(Problem statement): Please rewrite the listing below, from its start through the line containing "nav-messages: MESSAGES is", as a two-column CSV with the headers input and output: one row per pair, each text and its answer in a single quoted field, line breaks replaced by spaces, and the pictures left out.
-- Input data follows --
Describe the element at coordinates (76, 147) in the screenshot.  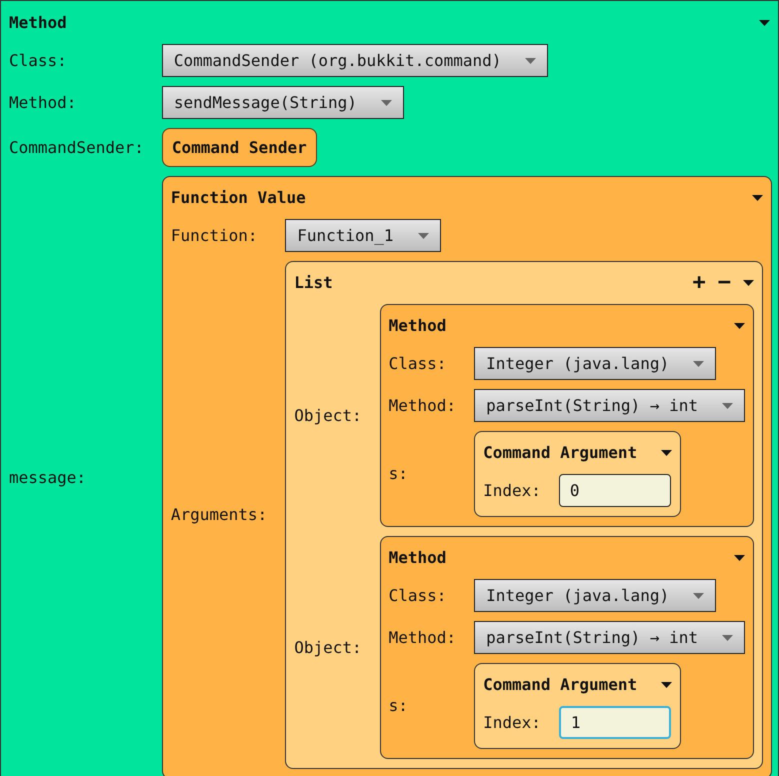
I see `field-label: CommandSender:` at that location.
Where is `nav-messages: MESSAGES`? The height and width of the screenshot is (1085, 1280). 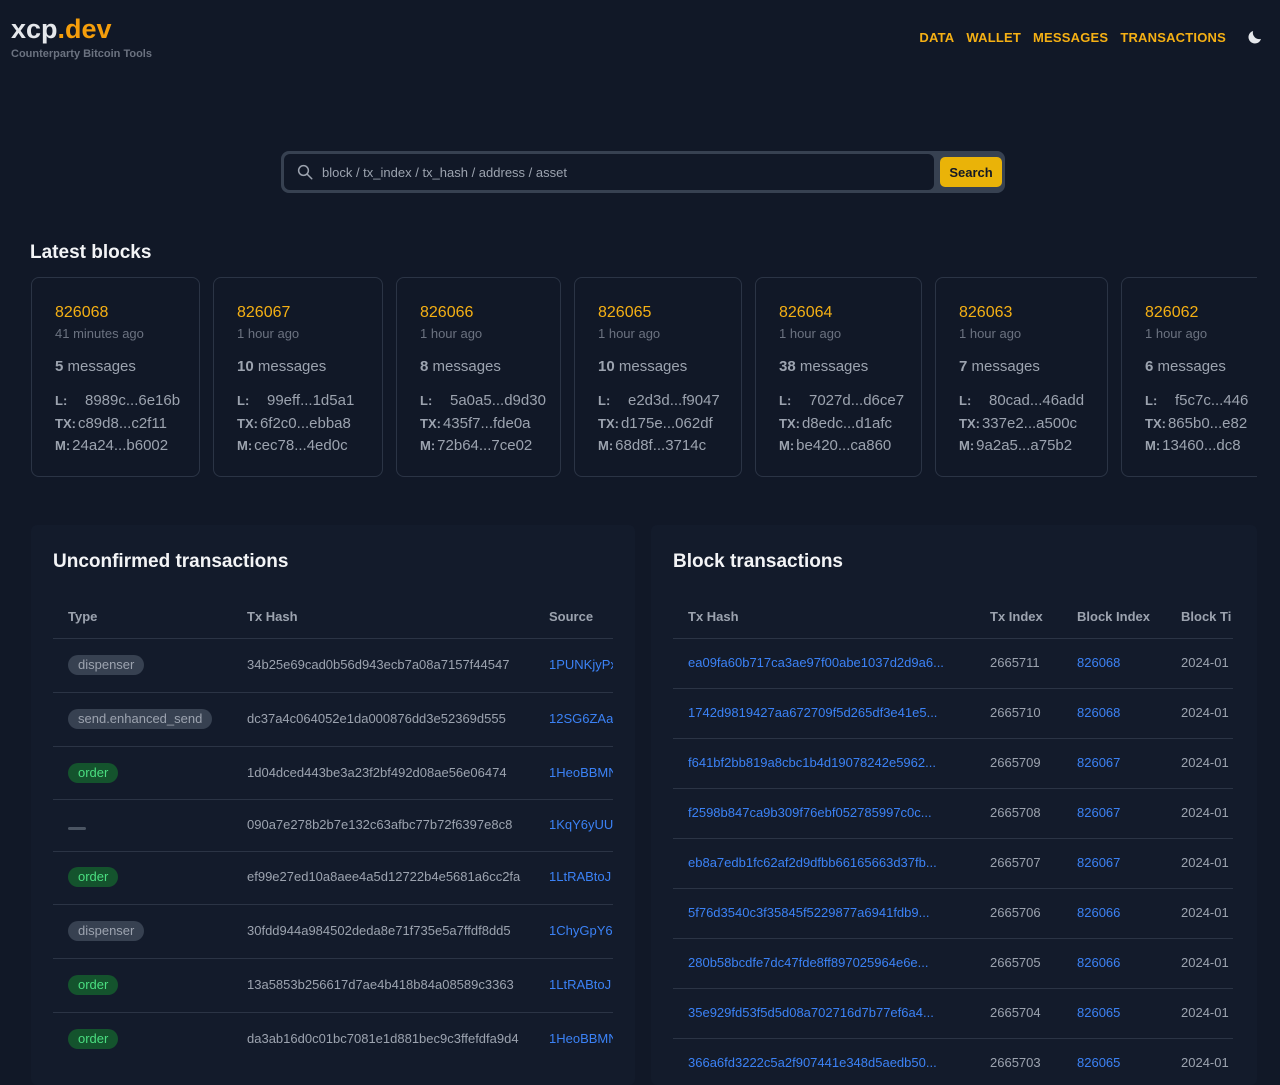
nav-messages: MESSAGES is located at coordinates (1070, 38).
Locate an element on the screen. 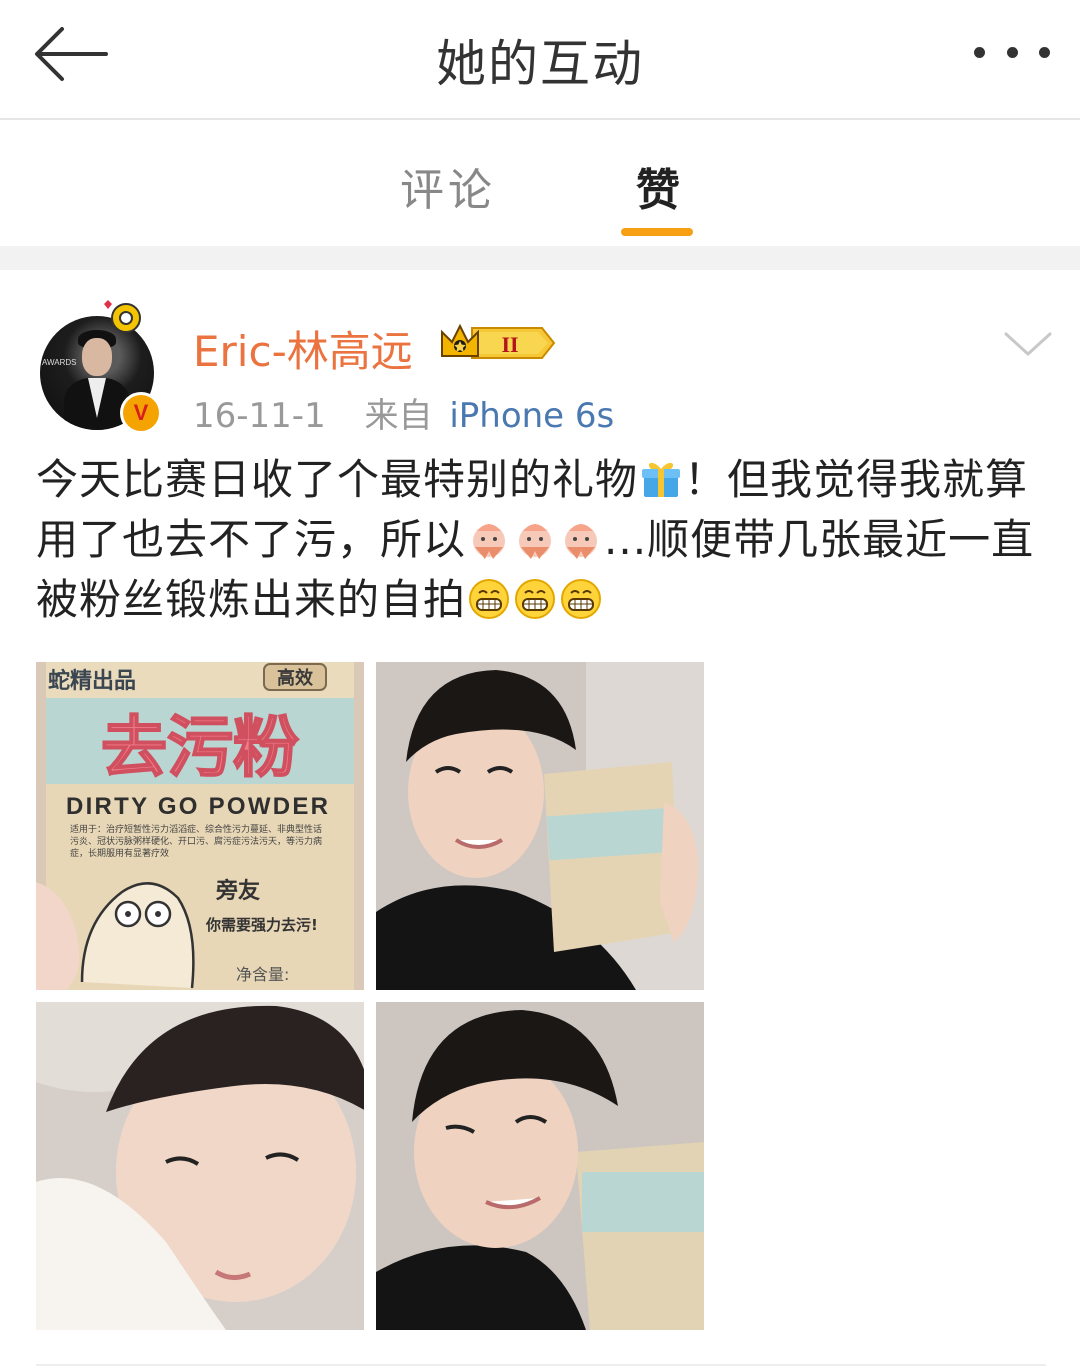  chevron-down-icon is located at coordinates (1028, 344).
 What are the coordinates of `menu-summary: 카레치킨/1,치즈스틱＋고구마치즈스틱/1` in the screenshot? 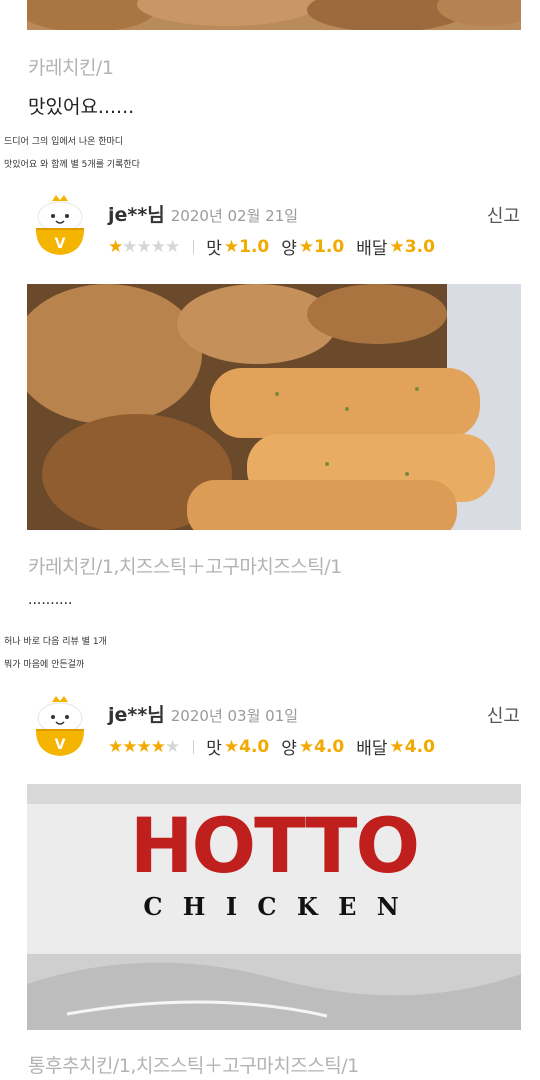 It's located at (185, 567).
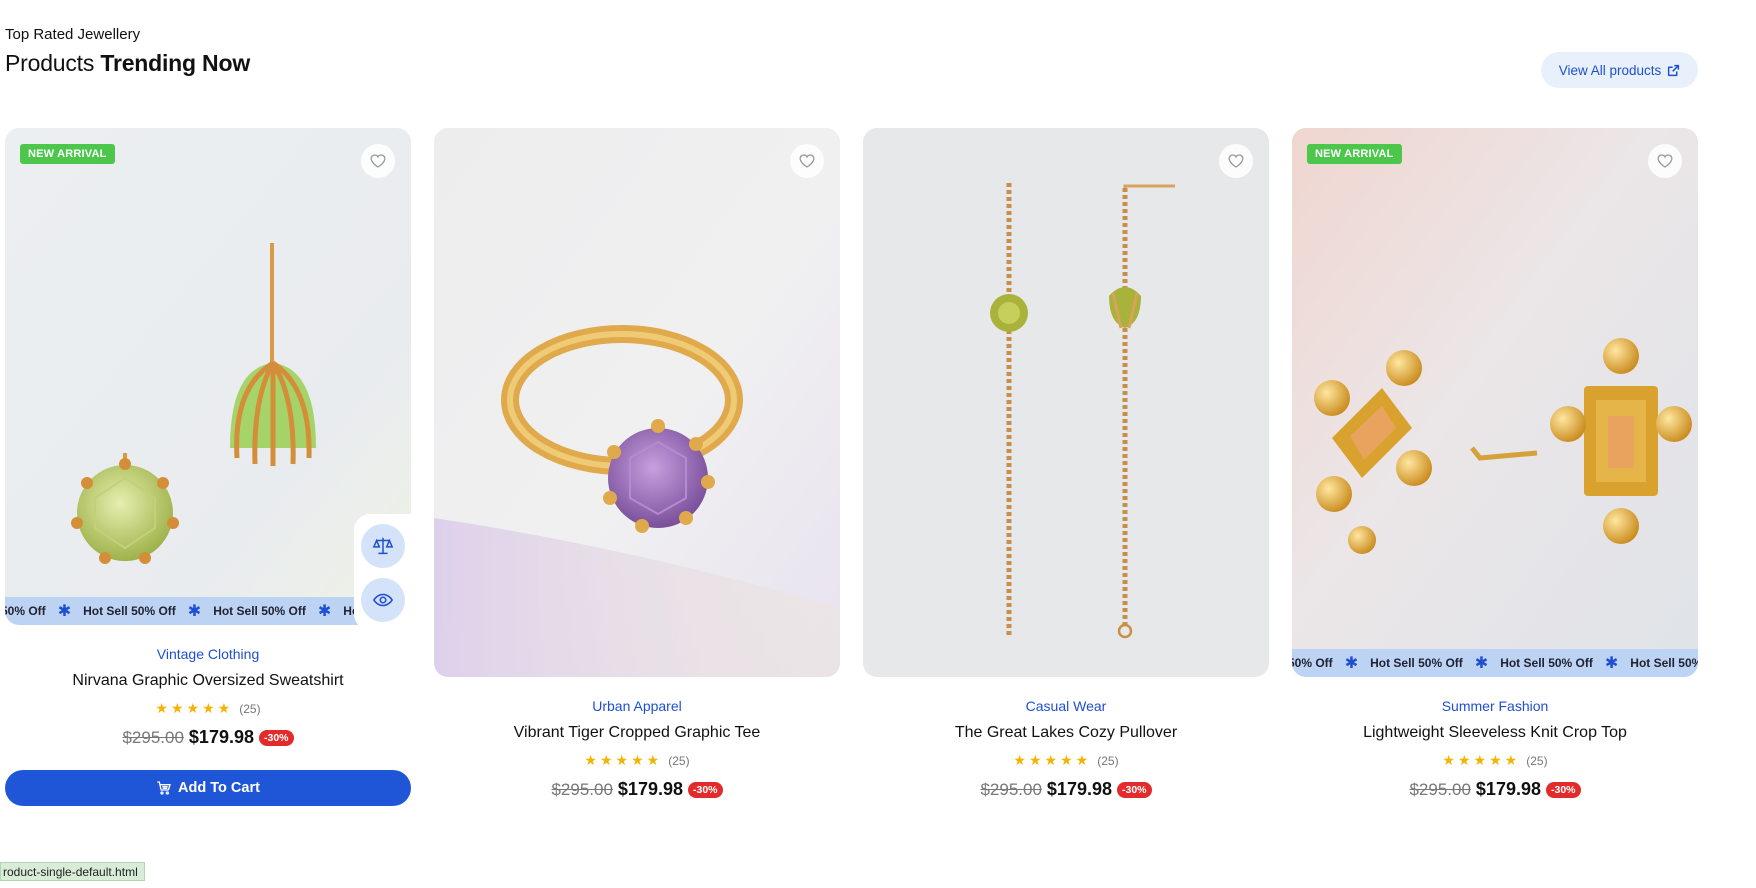 The height and width of the screenshot is (888, 1756). Describe the element at coordinates (72, 872) in the screenshot. I see `link-status-bar: roduct-single-default.html` at that location.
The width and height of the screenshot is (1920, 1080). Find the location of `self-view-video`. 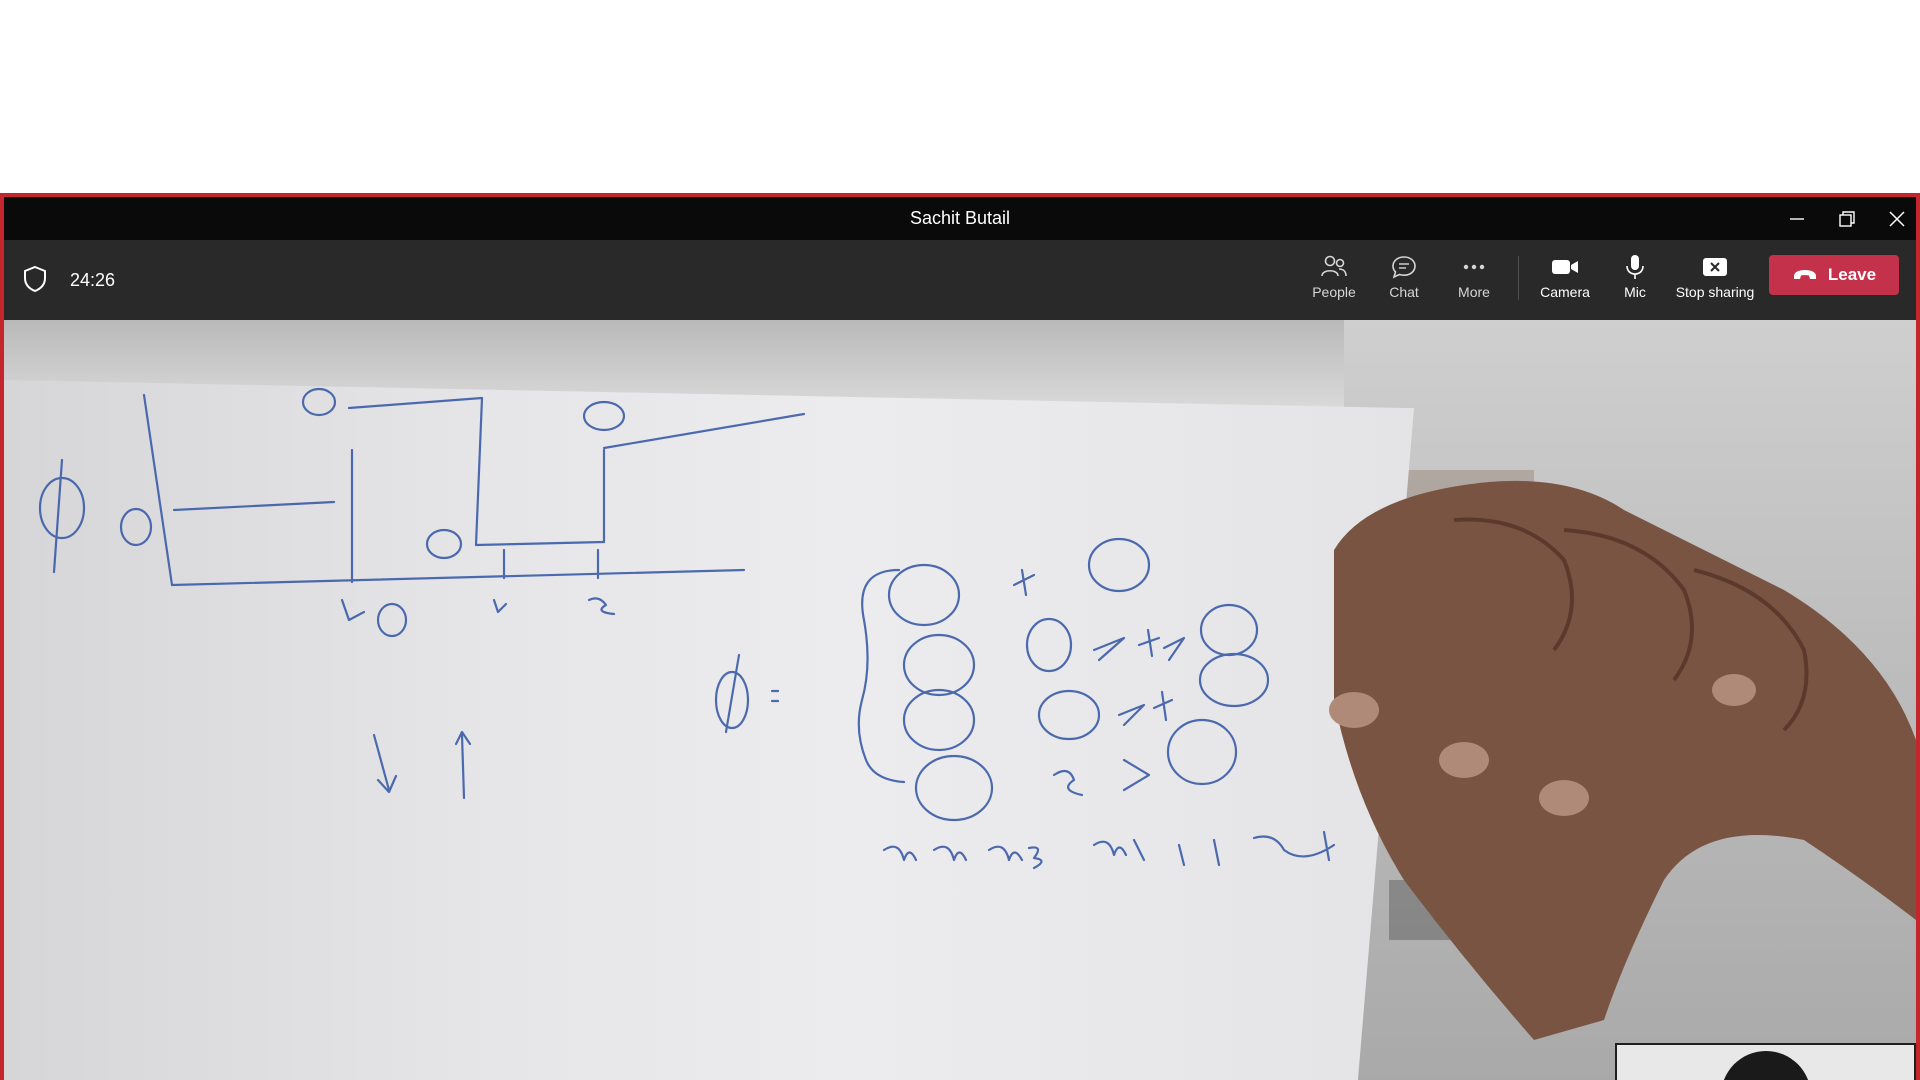

self-view-video is located at coordinates (1766, 1062).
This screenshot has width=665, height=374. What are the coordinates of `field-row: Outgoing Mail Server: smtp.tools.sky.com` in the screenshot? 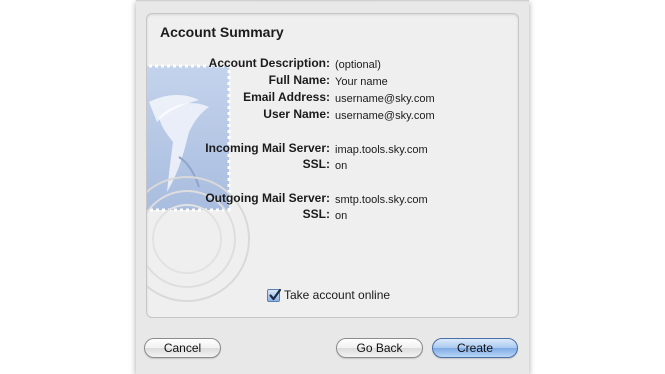 It's located at (332, 200).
-- Input data concluded --
(Answer to this exercise):
input,output
"Describe the element at coordinates (76, 147) in the screenshot.","I see `field-label: CommandSender:` at that location."
"Where is `nav-messages: MESSAGES`? The height and width of the screenshot is (1085, 1280).","nav-messages: MESSAGES is located at coordinates (1070, 38)."